We used to think of weightlifting as the kind of exercise only beefy dudes liked to do, but we now know that strength training is an essential part of a smart fitness program that will help you get lean and strong. I’m a gym rat who loves to lift weights multiple times a week, whether it’s a classic weightlifting session (squats, deadlifts, etc.) or a kettlebell flow program. Strength training of all kinds helped me shed excess fat, build lean muscle, and feel better than ever, and I now pass along this kind of training to my clients.
There’s one weightlifting tip that I wish I had known earlier in my fitness career: how to use the drop set. A drop set in weightlifting is when you perform a set of any exercise with a heavy-enough weight that you can’t make it through all the reps without failing. Then you reduce the weight and finish out the set.
For example, when I was working on my triceps extensions on the cable machine, I would start with 20 pounds and work toward 12 reps per set. But I could only make it to about eight or nine reps without failing, so rather than just leaving it at that, I would drop the weight to 15 pounds and finish out the set.

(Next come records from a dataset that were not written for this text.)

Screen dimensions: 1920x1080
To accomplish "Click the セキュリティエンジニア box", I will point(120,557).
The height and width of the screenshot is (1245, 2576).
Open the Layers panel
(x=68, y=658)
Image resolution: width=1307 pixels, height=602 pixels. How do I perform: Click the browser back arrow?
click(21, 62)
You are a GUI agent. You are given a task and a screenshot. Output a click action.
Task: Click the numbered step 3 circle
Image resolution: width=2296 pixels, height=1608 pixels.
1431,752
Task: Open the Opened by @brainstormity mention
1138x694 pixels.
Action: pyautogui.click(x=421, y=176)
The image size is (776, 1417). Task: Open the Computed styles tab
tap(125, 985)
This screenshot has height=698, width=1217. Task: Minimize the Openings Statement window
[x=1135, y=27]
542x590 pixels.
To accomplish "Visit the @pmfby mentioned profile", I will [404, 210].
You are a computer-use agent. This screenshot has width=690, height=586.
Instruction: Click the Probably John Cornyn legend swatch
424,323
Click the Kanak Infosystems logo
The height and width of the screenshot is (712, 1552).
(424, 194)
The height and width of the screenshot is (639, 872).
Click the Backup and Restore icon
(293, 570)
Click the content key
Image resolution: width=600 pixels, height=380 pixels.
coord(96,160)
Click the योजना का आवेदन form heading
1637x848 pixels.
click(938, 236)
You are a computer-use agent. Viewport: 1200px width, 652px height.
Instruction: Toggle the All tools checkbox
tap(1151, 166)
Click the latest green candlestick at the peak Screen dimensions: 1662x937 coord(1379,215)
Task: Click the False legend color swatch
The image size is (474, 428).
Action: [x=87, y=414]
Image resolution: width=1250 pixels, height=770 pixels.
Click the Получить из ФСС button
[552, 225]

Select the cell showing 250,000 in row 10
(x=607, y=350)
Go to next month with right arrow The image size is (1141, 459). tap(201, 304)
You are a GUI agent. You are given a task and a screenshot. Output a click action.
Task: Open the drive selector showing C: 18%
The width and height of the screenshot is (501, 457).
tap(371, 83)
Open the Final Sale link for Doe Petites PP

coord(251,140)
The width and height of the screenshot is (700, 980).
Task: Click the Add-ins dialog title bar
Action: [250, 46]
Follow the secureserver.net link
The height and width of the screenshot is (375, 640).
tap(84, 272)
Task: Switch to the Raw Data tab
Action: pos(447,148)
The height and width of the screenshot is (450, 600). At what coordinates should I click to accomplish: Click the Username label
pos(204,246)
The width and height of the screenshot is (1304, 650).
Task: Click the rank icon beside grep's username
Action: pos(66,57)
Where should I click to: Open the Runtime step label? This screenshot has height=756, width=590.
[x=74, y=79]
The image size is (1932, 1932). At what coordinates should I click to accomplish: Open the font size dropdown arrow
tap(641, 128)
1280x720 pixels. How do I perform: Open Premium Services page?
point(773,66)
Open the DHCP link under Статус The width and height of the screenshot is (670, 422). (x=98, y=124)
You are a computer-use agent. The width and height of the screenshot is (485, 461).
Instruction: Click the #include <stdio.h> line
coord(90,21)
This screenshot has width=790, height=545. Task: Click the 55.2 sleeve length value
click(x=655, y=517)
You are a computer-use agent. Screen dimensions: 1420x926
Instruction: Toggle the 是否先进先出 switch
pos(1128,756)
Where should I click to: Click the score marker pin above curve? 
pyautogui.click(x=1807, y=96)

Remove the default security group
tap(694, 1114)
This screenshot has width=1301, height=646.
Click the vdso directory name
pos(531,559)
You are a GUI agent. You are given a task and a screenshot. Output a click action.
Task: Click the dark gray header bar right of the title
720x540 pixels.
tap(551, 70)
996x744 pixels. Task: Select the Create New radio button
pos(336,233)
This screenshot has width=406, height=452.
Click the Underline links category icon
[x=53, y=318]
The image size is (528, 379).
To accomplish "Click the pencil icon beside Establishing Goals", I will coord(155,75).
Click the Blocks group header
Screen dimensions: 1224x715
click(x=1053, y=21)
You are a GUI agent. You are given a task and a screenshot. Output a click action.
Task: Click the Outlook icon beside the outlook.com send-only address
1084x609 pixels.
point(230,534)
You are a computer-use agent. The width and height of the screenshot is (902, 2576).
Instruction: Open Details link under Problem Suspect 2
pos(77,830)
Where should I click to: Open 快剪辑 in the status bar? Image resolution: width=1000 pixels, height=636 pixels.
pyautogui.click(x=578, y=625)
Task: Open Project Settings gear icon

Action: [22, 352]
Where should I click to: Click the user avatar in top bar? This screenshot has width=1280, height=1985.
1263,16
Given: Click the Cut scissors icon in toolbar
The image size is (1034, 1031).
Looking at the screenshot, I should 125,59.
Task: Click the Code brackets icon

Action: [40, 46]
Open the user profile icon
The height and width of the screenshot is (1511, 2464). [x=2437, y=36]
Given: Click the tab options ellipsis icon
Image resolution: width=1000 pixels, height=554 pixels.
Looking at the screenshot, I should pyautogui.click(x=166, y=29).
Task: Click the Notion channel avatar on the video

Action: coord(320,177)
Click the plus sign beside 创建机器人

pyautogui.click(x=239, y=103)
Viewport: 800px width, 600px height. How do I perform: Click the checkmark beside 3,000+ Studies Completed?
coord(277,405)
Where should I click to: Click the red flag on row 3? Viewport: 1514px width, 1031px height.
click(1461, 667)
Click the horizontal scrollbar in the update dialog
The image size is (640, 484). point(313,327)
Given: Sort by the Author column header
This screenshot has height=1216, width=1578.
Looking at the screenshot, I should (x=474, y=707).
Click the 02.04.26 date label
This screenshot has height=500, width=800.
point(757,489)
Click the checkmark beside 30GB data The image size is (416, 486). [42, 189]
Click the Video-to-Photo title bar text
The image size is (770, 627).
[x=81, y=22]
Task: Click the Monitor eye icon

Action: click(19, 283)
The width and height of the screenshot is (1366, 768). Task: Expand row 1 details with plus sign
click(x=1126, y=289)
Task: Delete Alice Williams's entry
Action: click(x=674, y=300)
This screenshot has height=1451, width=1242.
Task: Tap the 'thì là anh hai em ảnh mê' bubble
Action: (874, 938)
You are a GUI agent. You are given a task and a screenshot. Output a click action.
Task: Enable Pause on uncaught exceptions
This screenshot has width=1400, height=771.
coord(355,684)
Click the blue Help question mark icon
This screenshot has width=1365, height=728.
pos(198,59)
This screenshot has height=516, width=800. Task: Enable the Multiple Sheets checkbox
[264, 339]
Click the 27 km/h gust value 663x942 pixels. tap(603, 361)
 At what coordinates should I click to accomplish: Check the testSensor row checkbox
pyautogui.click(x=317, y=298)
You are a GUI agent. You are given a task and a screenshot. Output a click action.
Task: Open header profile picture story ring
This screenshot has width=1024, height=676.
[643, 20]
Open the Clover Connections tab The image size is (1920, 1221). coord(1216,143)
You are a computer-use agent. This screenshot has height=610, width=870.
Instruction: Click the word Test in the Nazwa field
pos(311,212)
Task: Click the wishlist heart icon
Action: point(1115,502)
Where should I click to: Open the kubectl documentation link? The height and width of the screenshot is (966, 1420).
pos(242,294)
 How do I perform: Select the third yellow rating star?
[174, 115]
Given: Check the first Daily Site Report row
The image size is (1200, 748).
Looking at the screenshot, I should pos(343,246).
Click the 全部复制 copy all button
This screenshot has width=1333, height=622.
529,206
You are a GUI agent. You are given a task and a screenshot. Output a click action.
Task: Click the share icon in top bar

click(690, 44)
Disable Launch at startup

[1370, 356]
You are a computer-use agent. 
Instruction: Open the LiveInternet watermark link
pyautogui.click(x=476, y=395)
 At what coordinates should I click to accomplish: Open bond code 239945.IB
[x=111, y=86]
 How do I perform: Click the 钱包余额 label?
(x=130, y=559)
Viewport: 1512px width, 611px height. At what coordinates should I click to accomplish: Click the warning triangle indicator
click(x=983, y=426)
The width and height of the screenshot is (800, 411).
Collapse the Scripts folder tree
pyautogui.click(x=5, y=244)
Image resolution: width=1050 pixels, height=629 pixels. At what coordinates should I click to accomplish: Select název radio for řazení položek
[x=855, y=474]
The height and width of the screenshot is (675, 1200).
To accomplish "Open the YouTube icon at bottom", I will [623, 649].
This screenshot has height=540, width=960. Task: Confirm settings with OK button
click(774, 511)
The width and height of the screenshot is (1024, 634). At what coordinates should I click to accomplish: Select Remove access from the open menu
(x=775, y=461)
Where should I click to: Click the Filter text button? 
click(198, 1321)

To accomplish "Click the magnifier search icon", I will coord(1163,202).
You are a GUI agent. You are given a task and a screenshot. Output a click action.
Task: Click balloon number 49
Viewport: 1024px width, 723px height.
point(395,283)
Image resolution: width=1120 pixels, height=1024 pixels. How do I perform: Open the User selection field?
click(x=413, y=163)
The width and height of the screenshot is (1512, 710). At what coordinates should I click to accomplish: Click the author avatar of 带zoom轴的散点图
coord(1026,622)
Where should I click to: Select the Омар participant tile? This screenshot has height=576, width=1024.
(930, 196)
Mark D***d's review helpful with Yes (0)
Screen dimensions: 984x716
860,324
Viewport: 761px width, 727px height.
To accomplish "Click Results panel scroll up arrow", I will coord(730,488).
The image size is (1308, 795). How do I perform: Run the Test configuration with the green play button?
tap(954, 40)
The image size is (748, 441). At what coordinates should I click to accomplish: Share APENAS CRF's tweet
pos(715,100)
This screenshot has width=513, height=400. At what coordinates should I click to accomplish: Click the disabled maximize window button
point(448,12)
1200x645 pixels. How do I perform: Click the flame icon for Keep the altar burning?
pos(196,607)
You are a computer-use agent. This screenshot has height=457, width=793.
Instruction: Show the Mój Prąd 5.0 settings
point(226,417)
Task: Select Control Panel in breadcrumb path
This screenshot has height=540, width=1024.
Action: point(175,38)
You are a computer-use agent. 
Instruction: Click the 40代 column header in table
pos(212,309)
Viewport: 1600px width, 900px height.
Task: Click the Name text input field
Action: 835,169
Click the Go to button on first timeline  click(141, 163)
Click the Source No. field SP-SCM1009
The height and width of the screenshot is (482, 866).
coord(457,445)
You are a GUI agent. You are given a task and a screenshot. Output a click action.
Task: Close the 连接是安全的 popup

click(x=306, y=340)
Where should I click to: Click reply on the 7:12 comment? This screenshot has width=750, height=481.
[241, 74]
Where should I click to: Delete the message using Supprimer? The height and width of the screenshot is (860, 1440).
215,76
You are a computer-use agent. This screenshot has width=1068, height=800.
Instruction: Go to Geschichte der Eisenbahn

This worked great for me when I felt like I was stuck in between two different weights and I didn’t want to do the lower weight for the whole set because it didn’t feel hard enough. Utilizing the drop set in this way helped me get stronger faster, which allowed me to build lean muscle and shed faster quicker.
The drop set is a common technique used in bodybuilding and there are all sorts of ways to use it, but I stuck with this simple variation because it worked wonders for me. I saw amazing lean muscle definition in just a couple weeks. Plus, I never reached a plateau; I could see consistent changes in my physique month after month.
If you’re looking for a way to up your strength-training routine, give drop sets a try. You can use this technique with just about any classic weightlifting movement, like squats, deadlifts, rows, push presses, etc.